On the Advent of the Death of Osama Bin Laden

Osama bin Laden is dead. Apparently we found a way to kill him. Everyone on Facebook is celebrating- a collective sigh of relief, no doubt, for the death of one who caused the deaths of thousands. There can be no doubt that bin Laden posed a collective threat to Americans and Muslims alike. The formation and support of a radical branch of Islam that supports terrorism and martyrdom as part of the religion makes him what ol 'W' would refer to as an "evil doer." A cold-blooded murderer. The face that launched a thousand bombs. And yet, celebrating his death still seems extremely wrong to me.

I don't believe in the death penalty because I believe that there's always more to someone than an action, or a professed belief. As evil as he was, as Saddam was, there were still, most likely, good parts to them. Because that's what it means to be human. It means that there's a substantial amount of both light and dark. He was a father and he was someone's child, someone's brother. And regardless of his substantial crimes, he could not have been utterly full of hate all the time. No doubt he played games and laughed and did kind things for people he lived amongst.

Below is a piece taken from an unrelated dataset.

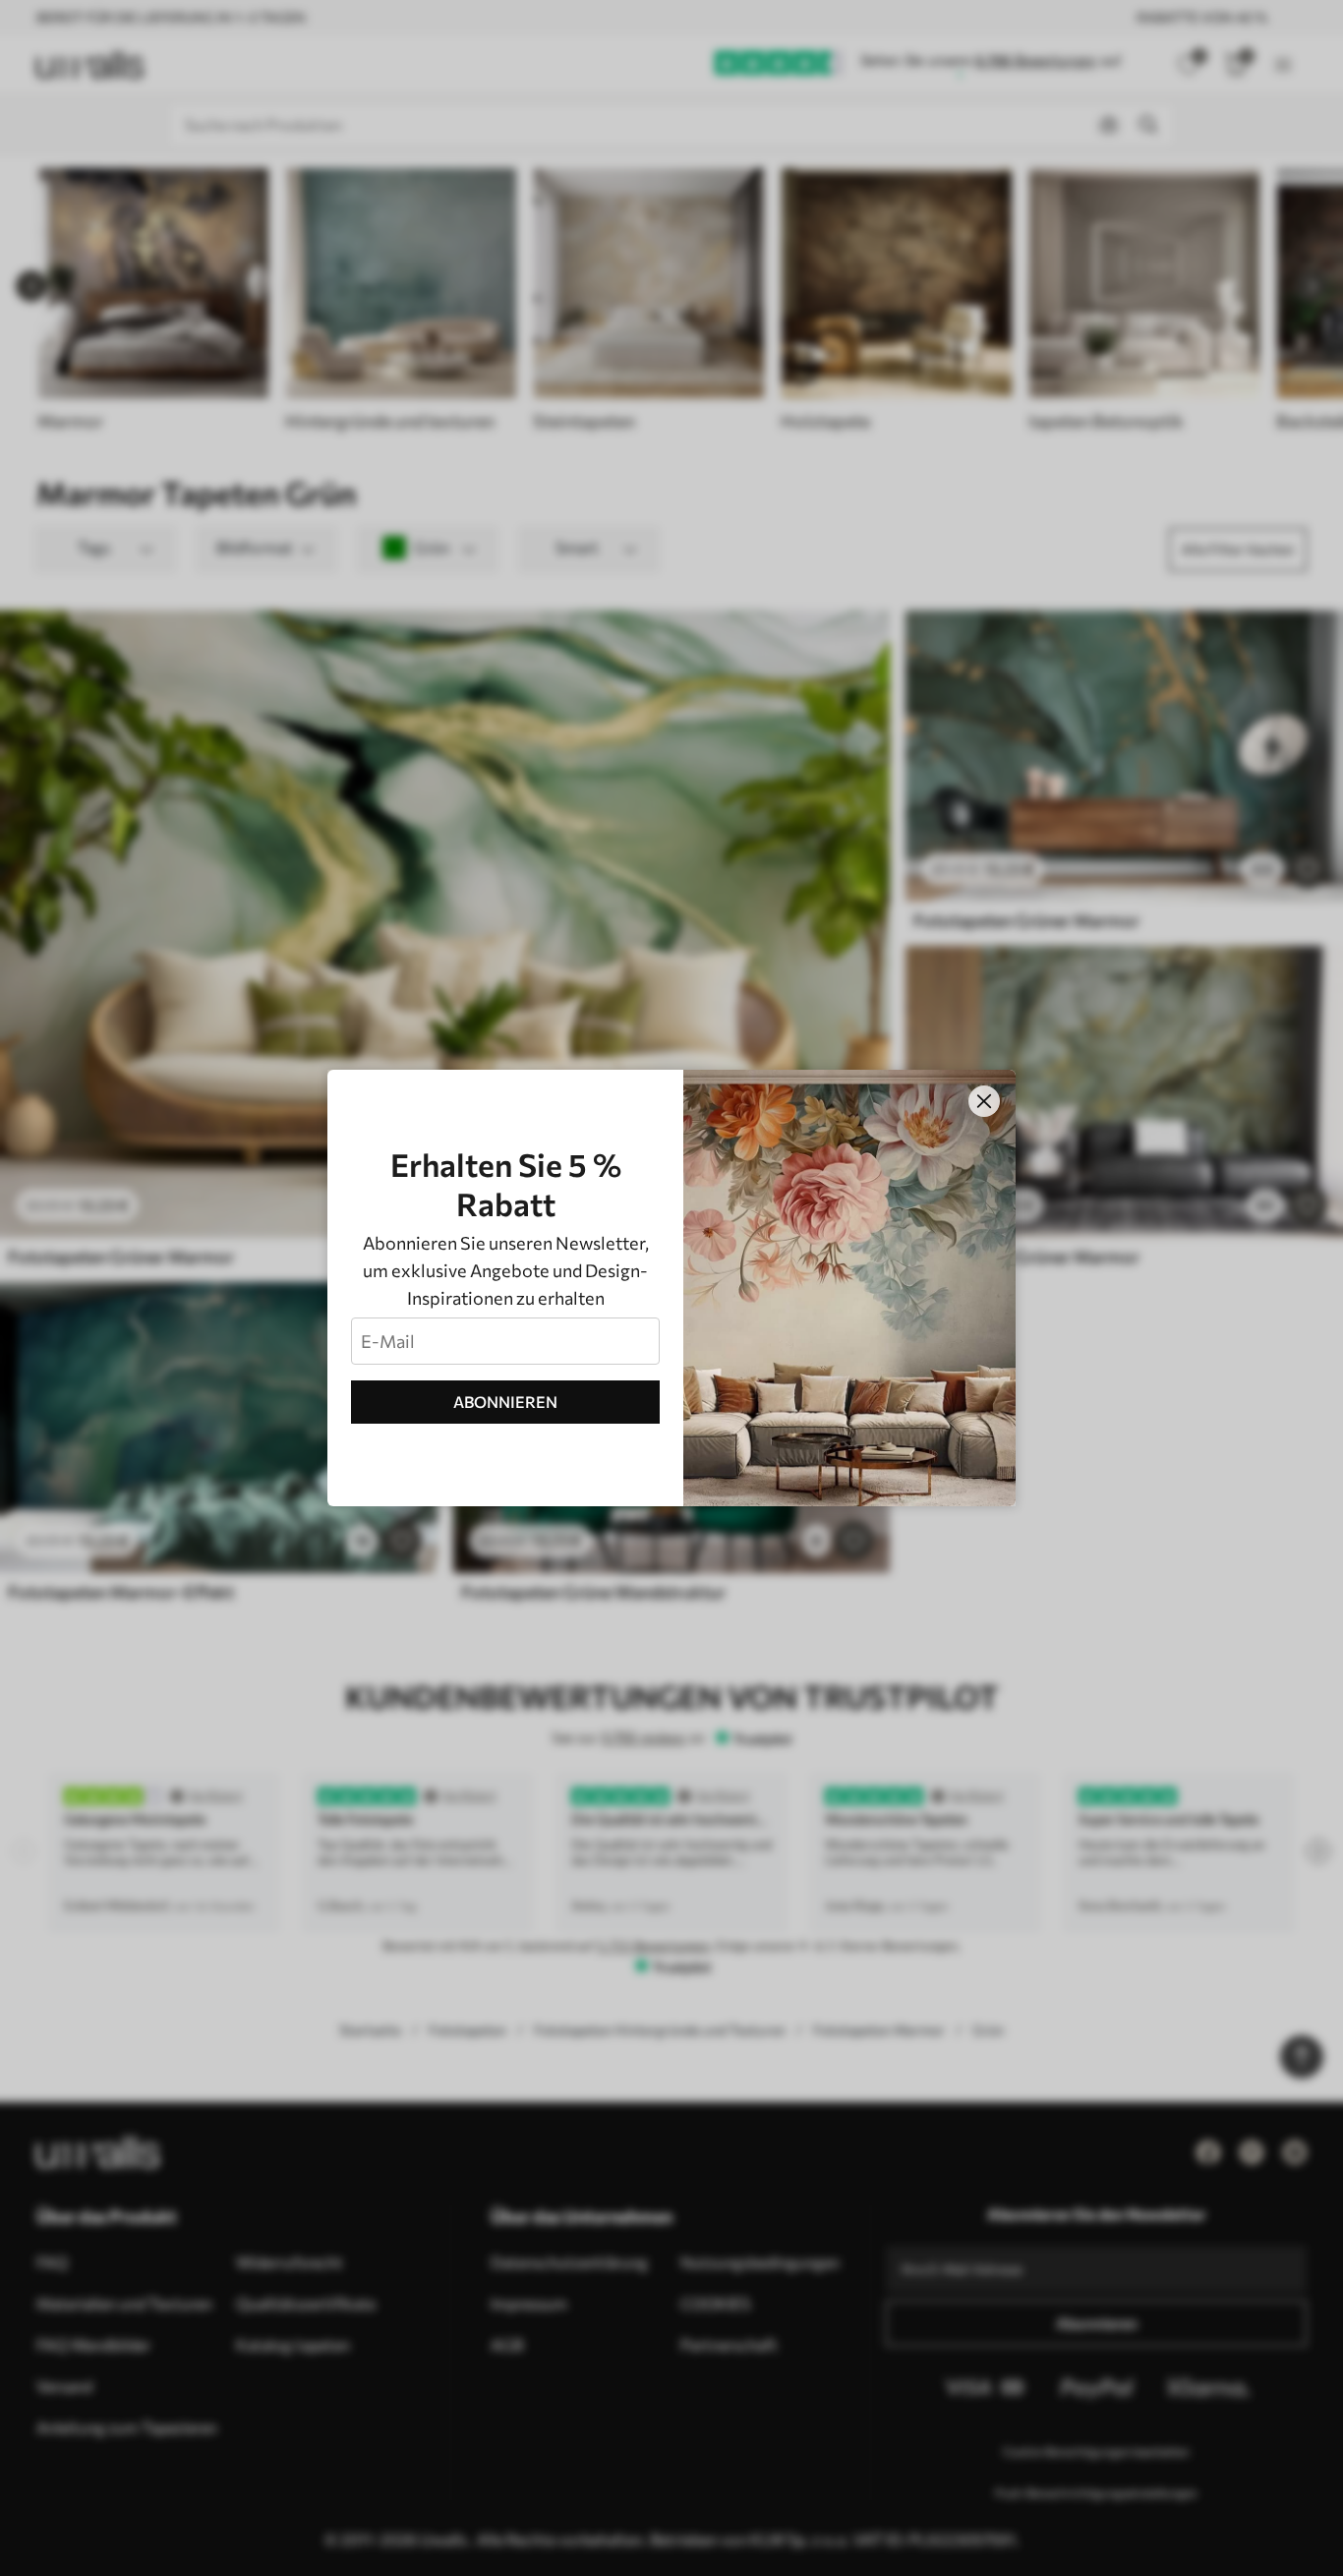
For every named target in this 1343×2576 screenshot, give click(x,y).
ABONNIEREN (505, 1401)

If it seems like I am being too soft on such a murderous criminal, I am not. I just think the act of killing requires a black and white thinking that is the fundamental problem in our society today, and, I should mention, the very same problem that the man is himself guilty of. It is because he was able to see all Americans as evildoers that he was able to plan and carry out a plot to kill thousands of us. We know we are not all evildoers, but this continued focus on bin Laden = BAD America= GOOD is a lie. He was not all evil and we are not all good. The reason that he despised us in the first place is because he is a crazy person, but also because he saw America's hands in the Middle East these past thirty years, saw first hand the death and destruction we have caused, and hated us for it. Attributed it to our lack of God. The very things we hate in him, he hated in us first, until it becomes a projection upon a projection. The things we hate about Osama- his self-righteousness, his violence, his ruthlessness, his hatred of America- are the very things that he hated about us: our self-righteousness, our violence, our ruthlessness, our hatred of all things Islam. And who is right? NO ONE. Because when you hate people, you cease to see them as people and in that moment, you are ALWAYS wrong.

Killing him will be seen as a win. For Obama and for the "war on terror." And I hope it does protect people and prevent more death and destruction. I really hope it does. But it is not a celebration. It is a continuance of the destructive patterns of violence and hatred that perpetuate our country and our world today. Death for death, a life to pay for lives (which of course, it never can), killing to "stop" killing. I worry that it makes him a martyr to his followers; that there will be fallout for this action that will result in more death and more revenge and more "justice" and that more people will die, whether our own or theirs. I worry that, far from being the final chapter in a tragedy, that this is merely another plot development in an ever-deepening saga of despair. I truly hope, like Obama said in his speech, that it brings our divided country together, that it heals the thousands of Muslims who have suffered from bin Laden's hate, that it helps to bring closure to those who lost so much on that day in 2001, to those who have continued to die as a result of it ever since. I hope for these things, but my heart is heavy because I do not think it will really accomplish any of those things.

And so, rather than celebrate his death as a victory for our side, I view his passing with increasing solemnity. He could never have won this fight, but neither can we, as long as we continue down this path. Death is always a loss. May this be the last.